* begin Text excerpt *

John Alcorn is principal lecturer in Italian studies, Trinity College, Connecticut, where he is fortunate to teach mainly seminars in his research areas. In this paper for Pedagogy he explains how he teaches aspects of his research project, "Justice Hell: Principles, Patterns, and Metaphors of Retribution in Dante's Inferno."

Jason Aleksander is associate professor of philosophy at Saint Xavier University in Chicago, where he regularly teaches undergraduate courses in medieval philosophy, philosophy of religion, and philosophy of human nature. He also regularly teaches a course on the Divine Comedy that satisfies an interdisciplinary studies capstone requirement for SXU's general education curriculum. His current research focuses on the works of Dante and Nicholas of Cusa.

Julie M. Barst is assistant professor of English at Siena Heights University, where she specializes in nineteenth-century British literature, women's studies, world literature, and composition. She coauthored "Women Shaping Their World: An Honors Colloquium" (2012) with Julie D. Lane and Christine Stewart-Nuñez and "Peer Review across Disciplines: Improving Student Performance in the Honors Humanities Classroom" with April Brooks, Leda Cempellin, and Barb Kleinjan, which appeared in Honors in Practice (2011). She has also published articles on the nineteenth-century British empire in Prose Studies and other journals.

* end Text excerpt *
* begin Listing *

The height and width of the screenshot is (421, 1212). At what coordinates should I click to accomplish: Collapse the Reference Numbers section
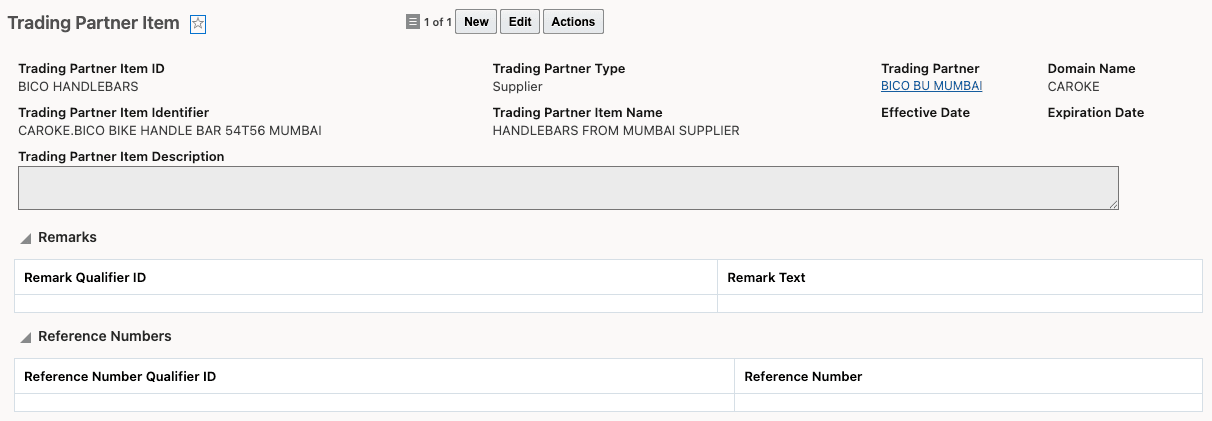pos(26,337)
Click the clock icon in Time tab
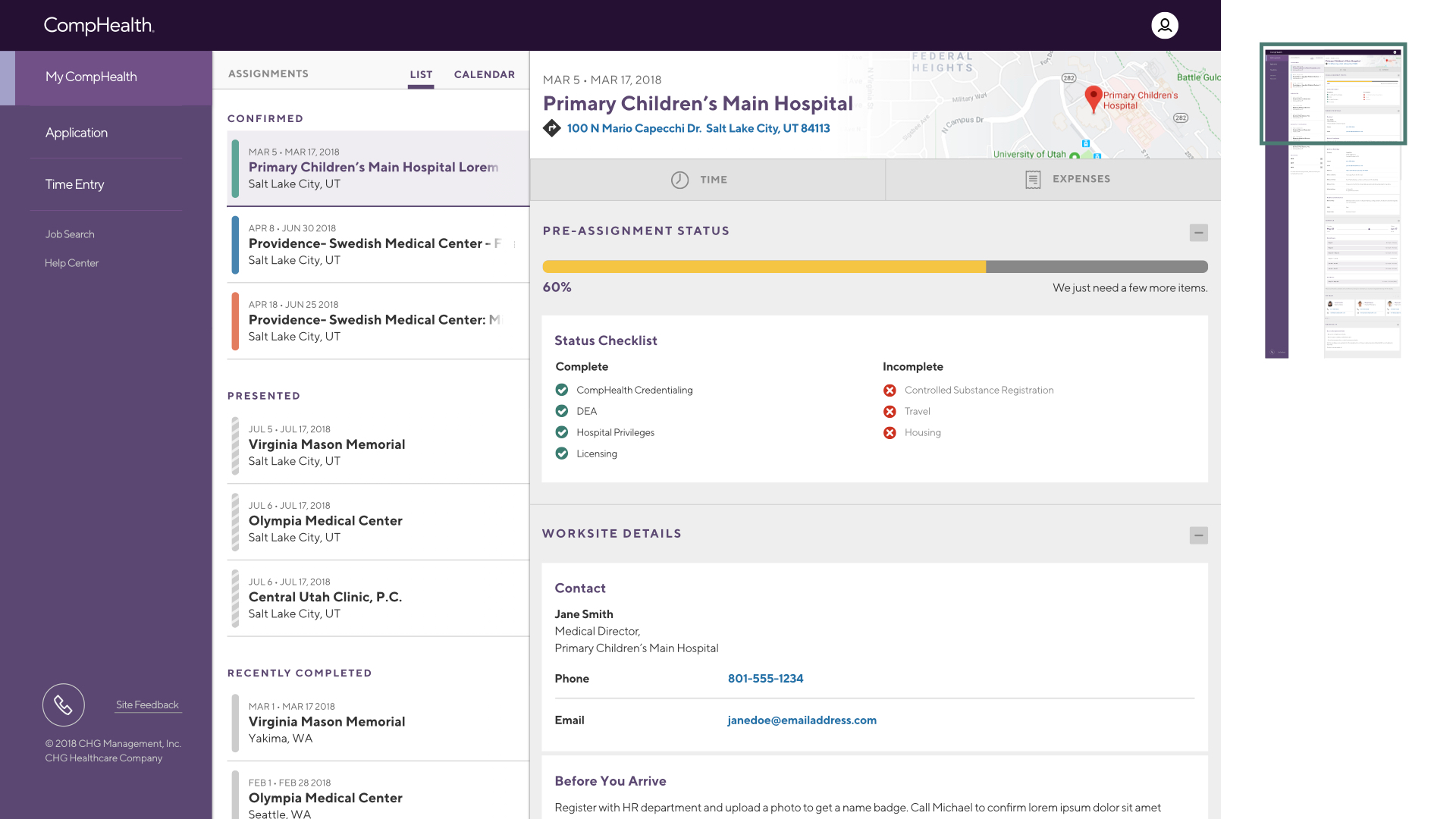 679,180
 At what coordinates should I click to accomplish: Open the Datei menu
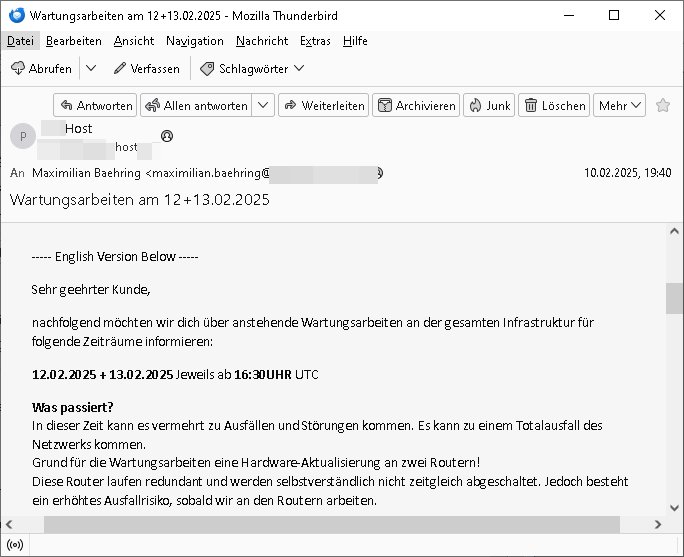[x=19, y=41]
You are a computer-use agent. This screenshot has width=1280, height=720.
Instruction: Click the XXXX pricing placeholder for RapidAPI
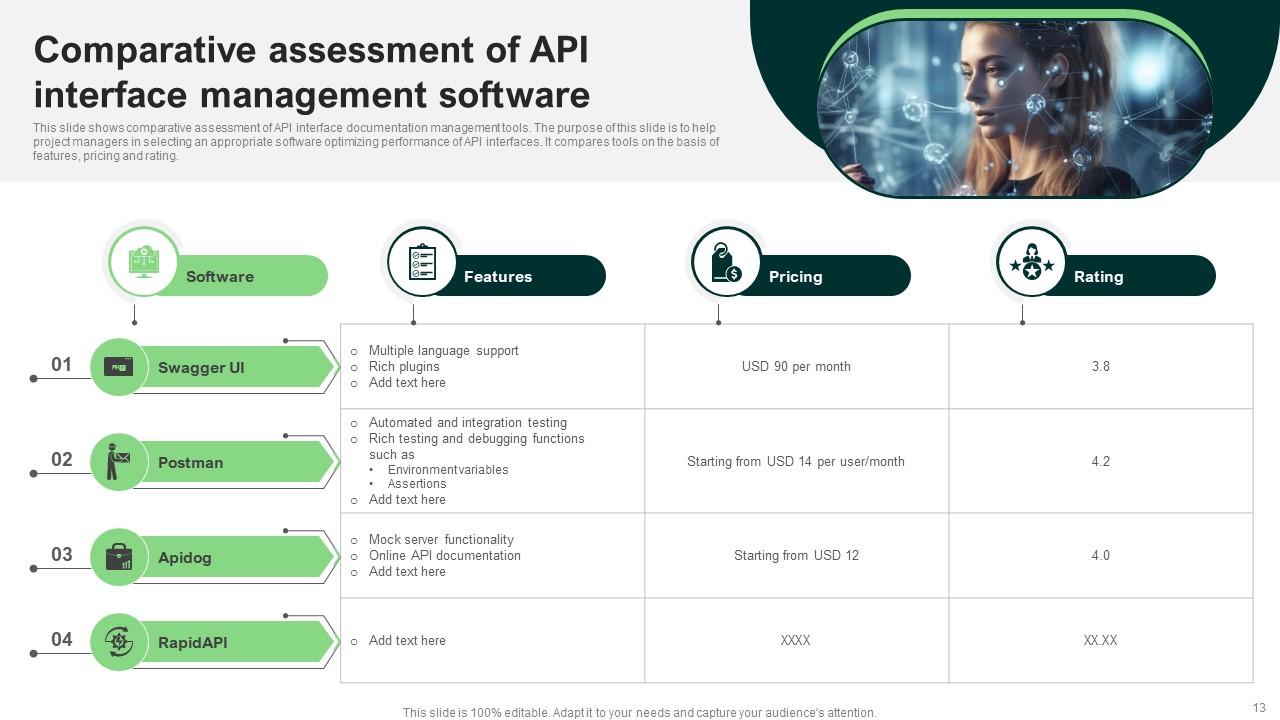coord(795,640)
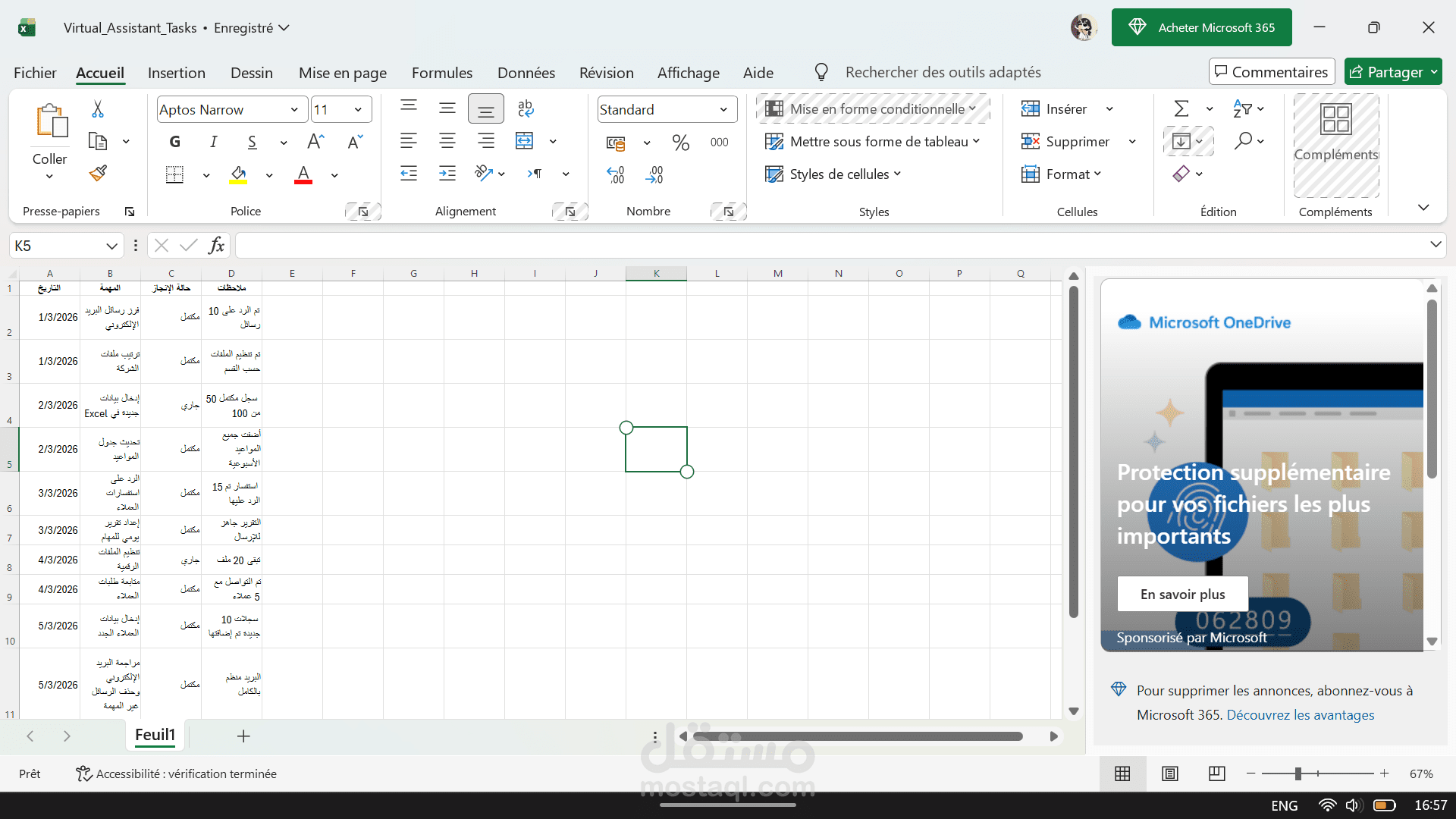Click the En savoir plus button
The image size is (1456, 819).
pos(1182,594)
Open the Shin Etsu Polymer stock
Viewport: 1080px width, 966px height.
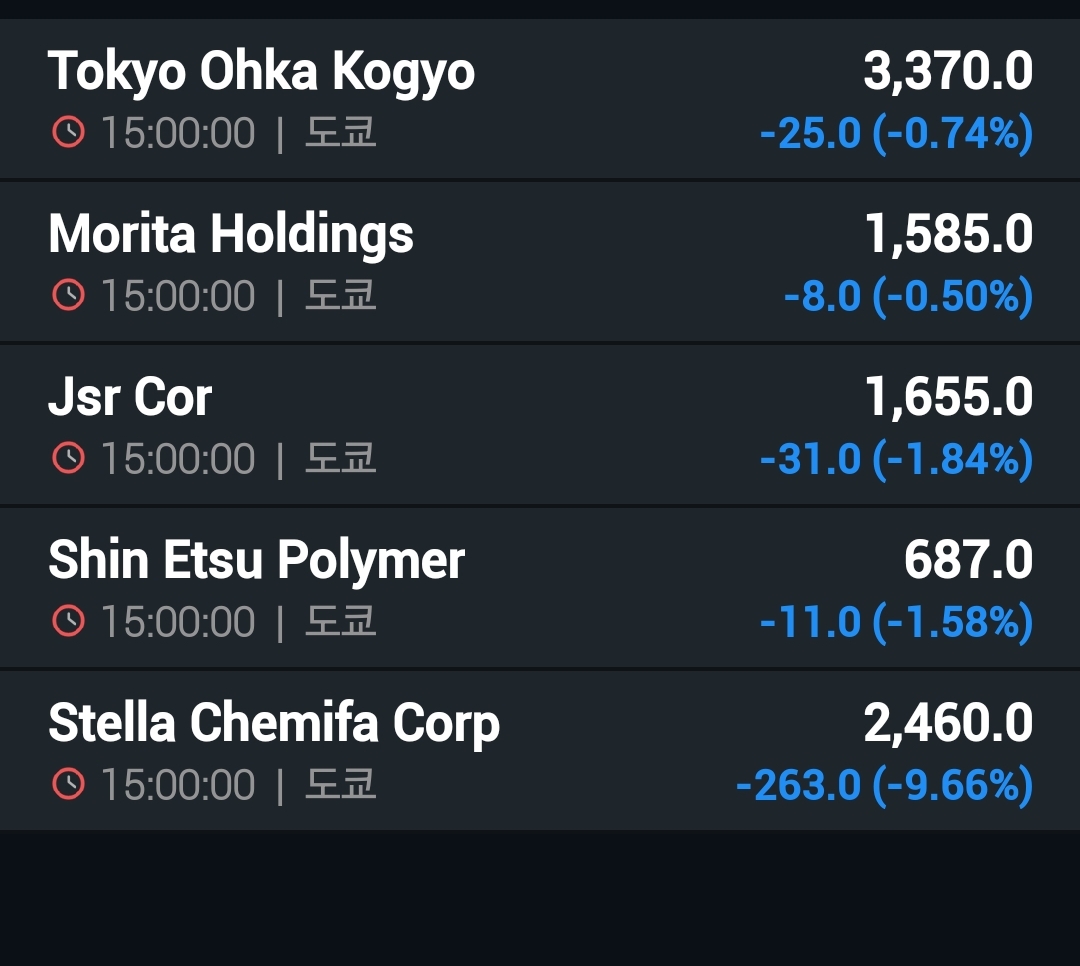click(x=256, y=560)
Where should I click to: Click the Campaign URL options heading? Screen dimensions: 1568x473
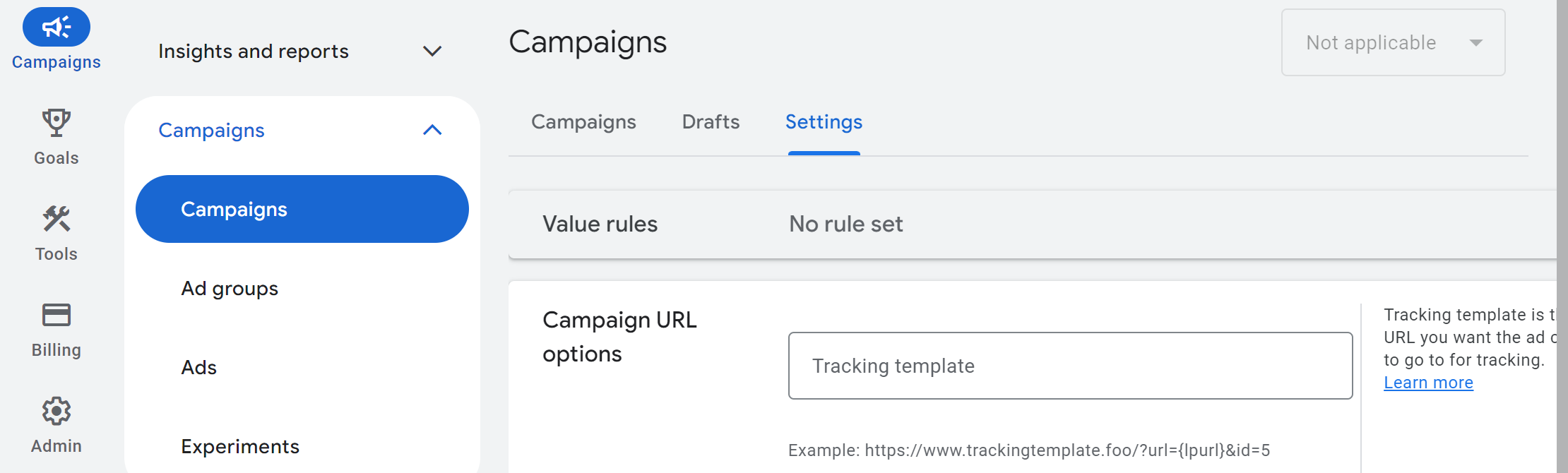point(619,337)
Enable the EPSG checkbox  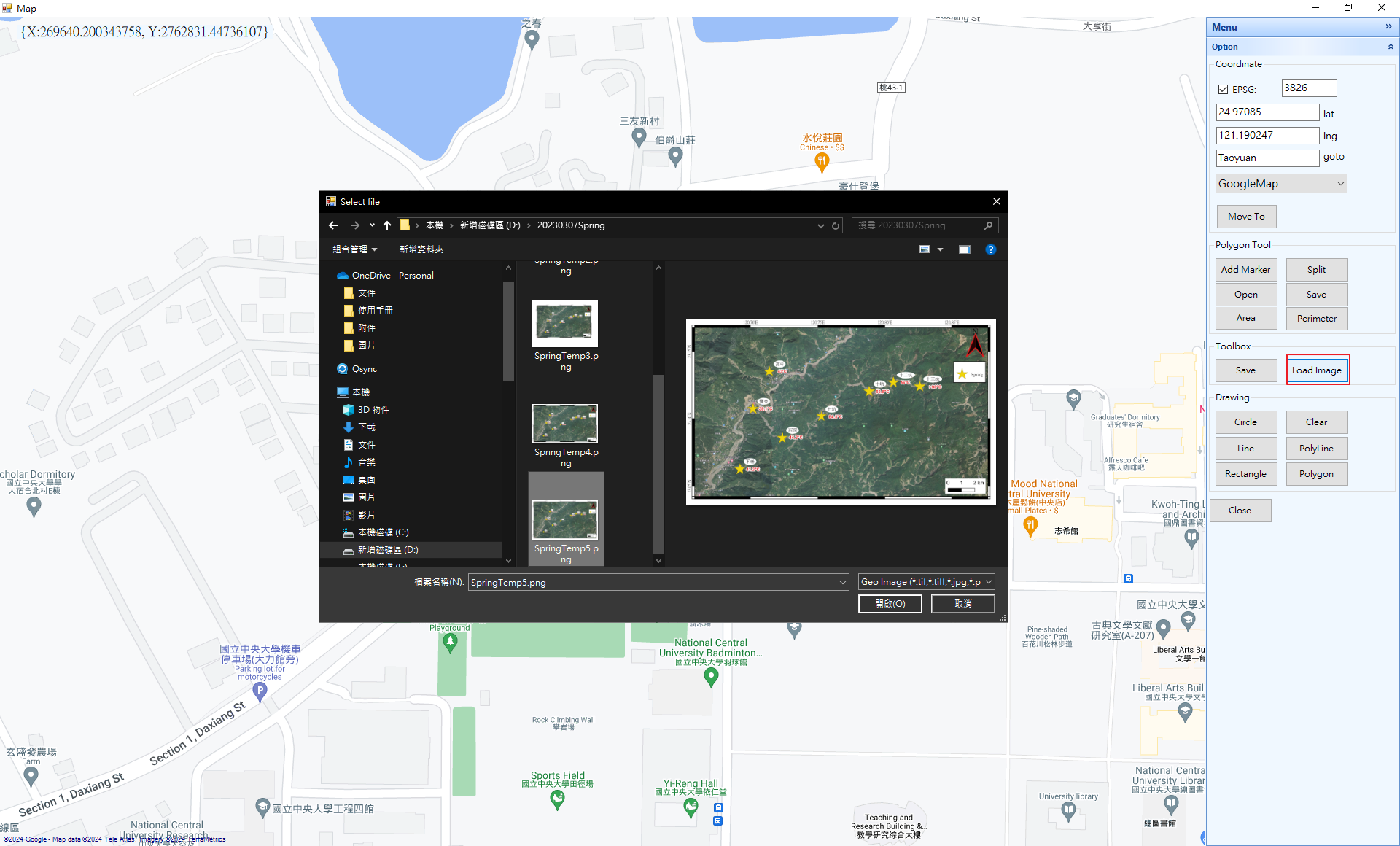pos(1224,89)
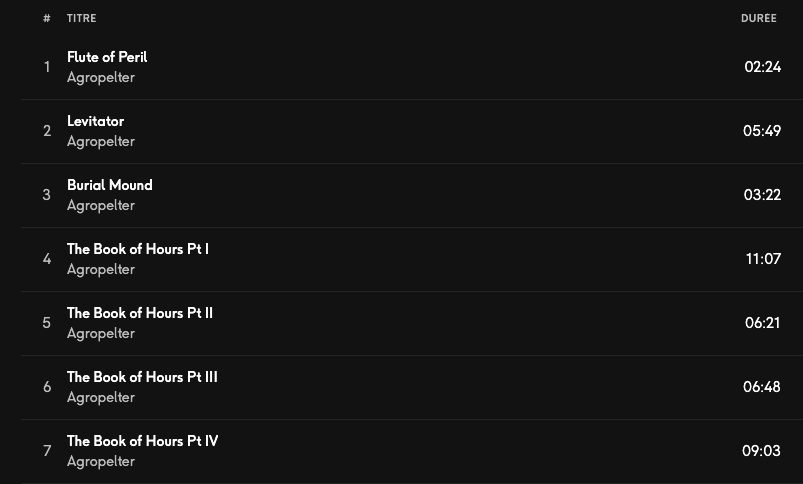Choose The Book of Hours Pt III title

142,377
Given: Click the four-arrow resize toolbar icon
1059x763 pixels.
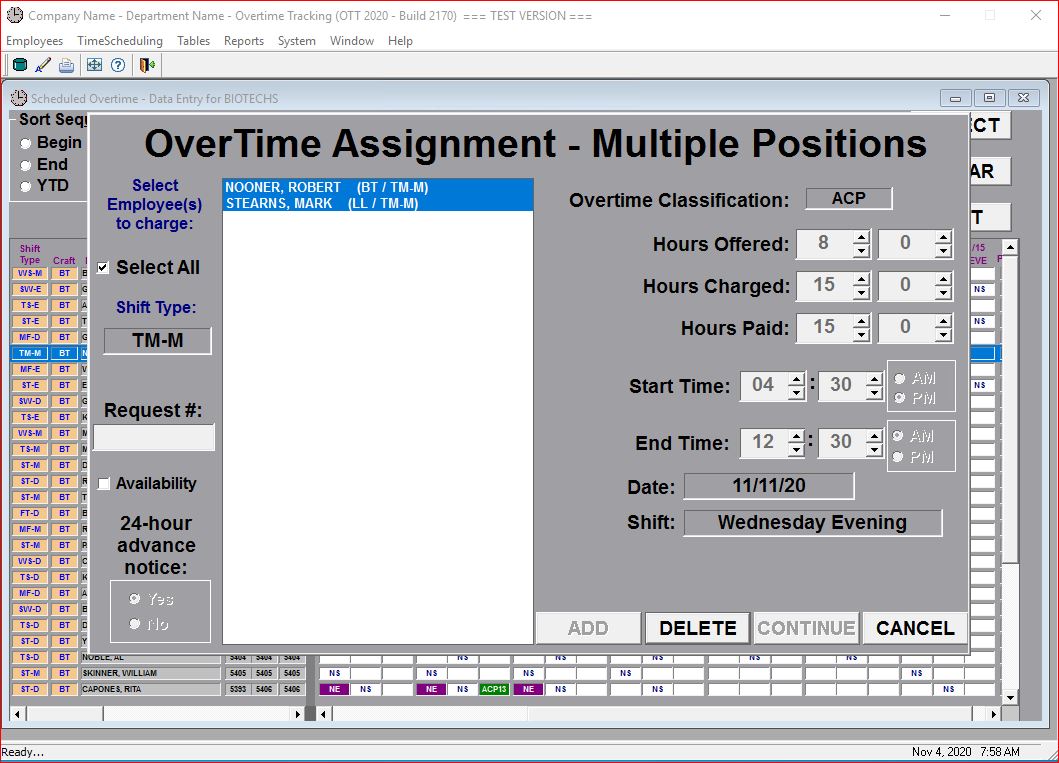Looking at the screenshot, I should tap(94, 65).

* end Listing *

### Your goal
Rewrite the contributor notes starting at the words "Julie M. Barst" and stopping after "and other journals.", replacing "assistant professor" with "associate professor". You won't need the listing here.

### Written solution
Julie M. Barst is associate professor of English at Siena Heights University, where she specializes in nineteenth-century British literature, women's studies, world literature, and composition. She coauthored "Women Shaping Their World: An Honors Colloquium" (2012) with Julie D. Lane and Christine Stewart-Nuñez and "Peer Review across Disciplines: Improving Student Performance in the Honors Humanities Classroom" with April Brooks, Leda Cempellin, and Barb Kleinjan, which appeared in Honors in Practice (2011). She has also published articles on the nineteenth-century British empire in Prose Studies and other journals.